- DO THIS -
Switch "screenshot" to "screen capture" everywhere it occurs in the entries below, change nothing else, and give the lines again without the pictures.

- RECORDS FOR THE TASK -
____________________
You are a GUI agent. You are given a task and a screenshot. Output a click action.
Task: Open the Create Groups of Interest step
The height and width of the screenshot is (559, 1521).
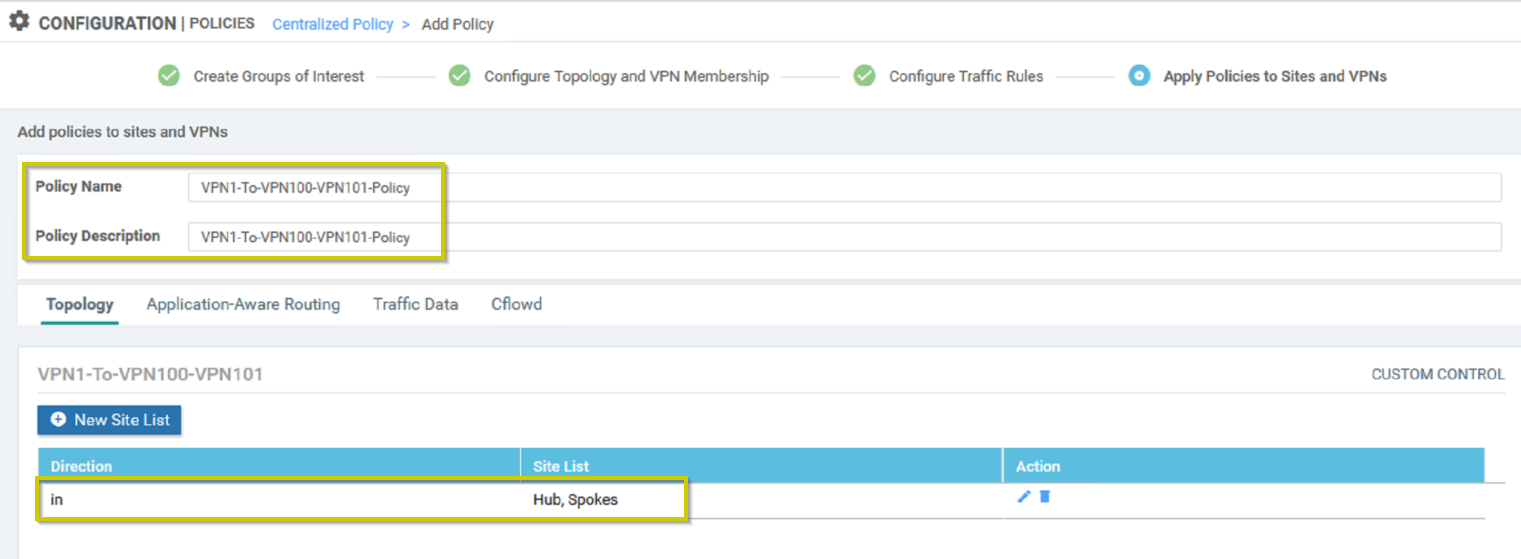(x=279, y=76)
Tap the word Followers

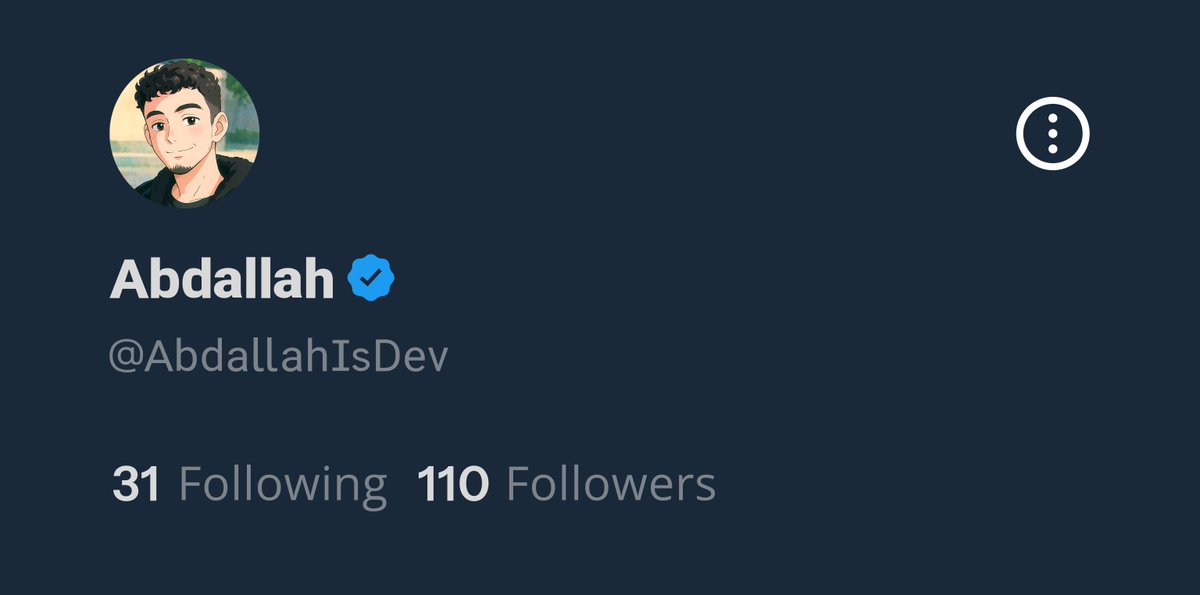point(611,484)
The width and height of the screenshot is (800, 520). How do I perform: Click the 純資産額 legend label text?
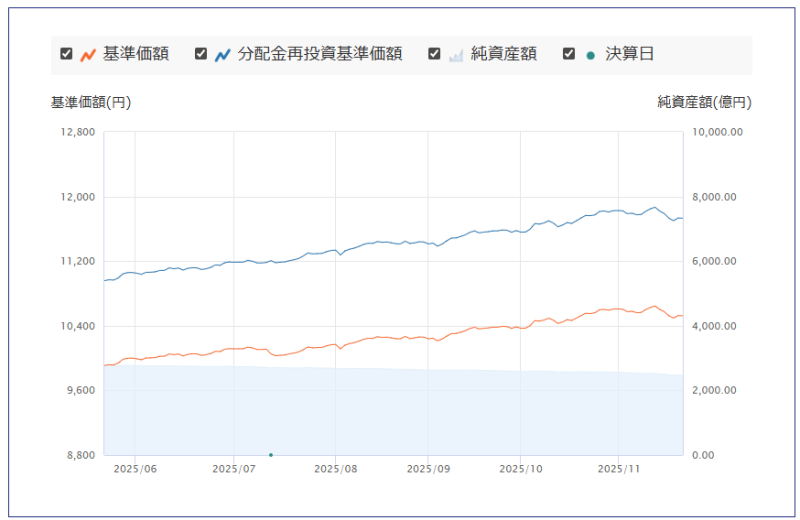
____________________
- RESULT OF THIS EXERCISE -
You are a GUI agent. You are given a task and a screen capture. Output a click action.
Task: Open the Create Groups of Interest step
The height and width of the screen capture is (559, 1521).
(x=279, y=76)
Tap the word Followers

point(611,484)
The width and height of the screen capture is (800, 520). How do I perform: Click the 純資産額 legend label text?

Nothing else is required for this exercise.